United States Court of Appeals for the Federal Circuit

May 23, 2019, Decided

2018-1836, 2018-1837, 2018-1838, 2018-1840

Opinion

 [*1013]  Taranto, Circuit Judge.

Wireless Protocol Innovations, Inc. (WPI) owns U.S. Patent Nos. 8,274,991, 8,565,256, and 9,125,051. All three patents share a specification and claim methods involving point-to-multipoint communication systems, as well as the systems themselves. Between July and September 2016, TCT Mobile, Inc. and TCT Mobile (US) Inc. (together, TCT) filed four petitions for inter partes reviews (IPRs) of various claims of the ʼ991, ʼ256, and ʼ051 patents—one each for the '991 and ʼ256 patents, and two for the 051 patents—with the Patent and Trademark [**2]  Office (PTO) under 35 U.S.C. §§ 311-319. The PTO's Patent Trial and Appeal Board, acting on behalf of the PTO's Director, see 37 C.F.R. §§ 42.4, 42.108, instituted reviews of all challenged claims in all four petitions under 35 U.S.C. § 314.

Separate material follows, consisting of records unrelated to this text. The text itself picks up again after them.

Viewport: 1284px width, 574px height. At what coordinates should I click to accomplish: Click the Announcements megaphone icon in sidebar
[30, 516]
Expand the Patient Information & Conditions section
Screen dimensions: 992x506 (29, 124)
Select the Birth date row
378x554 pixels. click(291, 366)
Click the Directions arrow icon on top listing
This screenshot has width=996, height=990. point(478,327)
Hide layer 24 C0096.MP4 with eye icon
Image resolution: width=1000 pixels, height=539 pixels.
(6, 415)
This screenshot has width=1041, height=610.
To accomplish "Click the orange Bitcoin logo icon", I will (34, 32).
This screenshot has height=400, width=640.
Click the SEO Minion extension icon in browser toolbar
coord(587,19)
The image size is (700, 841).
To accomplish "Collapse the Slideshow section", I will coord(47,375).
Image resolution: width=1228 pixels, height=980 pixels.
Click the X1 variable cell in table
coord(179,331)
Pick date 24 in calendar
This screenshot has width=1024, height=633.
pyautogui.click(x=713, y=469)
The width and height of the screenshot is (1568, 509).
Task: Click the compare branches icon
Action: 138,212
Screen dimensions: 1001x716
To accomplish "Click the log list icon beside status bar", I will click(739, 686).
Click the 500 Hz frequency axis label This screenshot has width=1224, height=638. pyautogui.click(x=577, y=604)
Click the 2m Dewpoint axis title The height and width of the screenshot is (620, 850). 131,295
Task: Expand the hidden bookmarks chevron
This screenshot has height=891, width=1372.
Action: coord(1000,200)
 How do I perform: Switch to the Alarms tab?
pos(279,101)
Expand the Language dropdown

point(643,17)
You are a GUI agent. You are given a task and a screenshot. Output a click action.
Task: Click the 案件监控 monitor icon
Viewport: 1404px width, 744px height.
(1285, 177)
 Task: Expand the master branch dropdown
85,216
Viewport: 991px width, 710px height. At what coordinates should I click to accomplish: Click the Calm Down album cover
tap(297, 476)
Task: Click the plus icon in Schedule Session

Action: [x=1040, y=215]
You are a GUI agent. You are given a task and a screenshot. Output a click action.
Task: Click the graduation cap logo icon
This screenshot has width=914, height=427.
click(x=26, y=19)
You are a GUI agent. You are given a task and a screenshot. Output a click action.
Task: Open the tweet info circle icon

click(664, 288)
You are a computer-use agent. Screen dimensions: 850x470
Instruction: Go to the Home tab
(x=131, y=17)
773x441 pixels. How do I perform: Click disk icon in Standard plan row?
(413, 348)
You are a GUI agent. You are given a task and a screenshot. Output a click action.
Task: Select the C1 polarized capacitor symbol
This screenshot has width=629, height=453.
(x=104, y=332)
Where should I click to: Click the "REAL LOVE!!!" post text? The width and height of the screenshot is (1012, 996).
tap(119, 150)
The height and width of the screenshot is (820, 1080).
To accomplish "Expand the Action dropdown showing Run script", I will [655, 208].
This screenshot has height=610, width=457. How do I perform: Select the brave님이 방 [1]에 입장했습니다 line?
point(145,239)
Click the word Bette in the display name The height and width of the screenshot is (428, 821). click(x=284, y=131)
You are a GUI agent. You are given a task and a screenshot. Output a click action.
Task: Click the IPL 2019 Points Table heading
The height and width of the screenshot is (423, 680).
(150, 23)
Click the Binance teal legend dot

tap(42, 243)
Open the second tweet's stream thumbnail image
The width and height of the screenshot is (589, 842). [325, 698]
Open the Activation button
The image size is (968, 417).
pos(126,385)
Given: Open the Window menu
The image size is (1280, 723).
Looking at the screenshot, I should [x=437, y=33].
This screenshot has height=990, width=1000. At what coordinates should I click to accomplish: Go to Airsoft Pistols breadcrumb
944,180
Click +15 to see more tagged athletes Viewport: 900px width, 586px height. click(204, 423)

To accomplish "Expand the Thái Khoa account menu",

In February and March 2018, the Board issued final written decisions in all four IPRs under 35 U.S.C. § 318, concluding that all challenged claims are unpatentable. For the ʼ991 patent, the Board held claims 1 and 3-5 un-patentable for obviousness under 35 U.S.C. § 103 on two independent grounds. For the ʼ256 patent, the Board held claims 1, 4, and 7 unpatentable for anticipation under 35 U.S.C. § 102 and also for obviousness. For the 051 patents, the Board held claims 1, 2, 4-7, 9-12, 14-19, 21-23, 25, and 26 similarly unpatentable for obviousness.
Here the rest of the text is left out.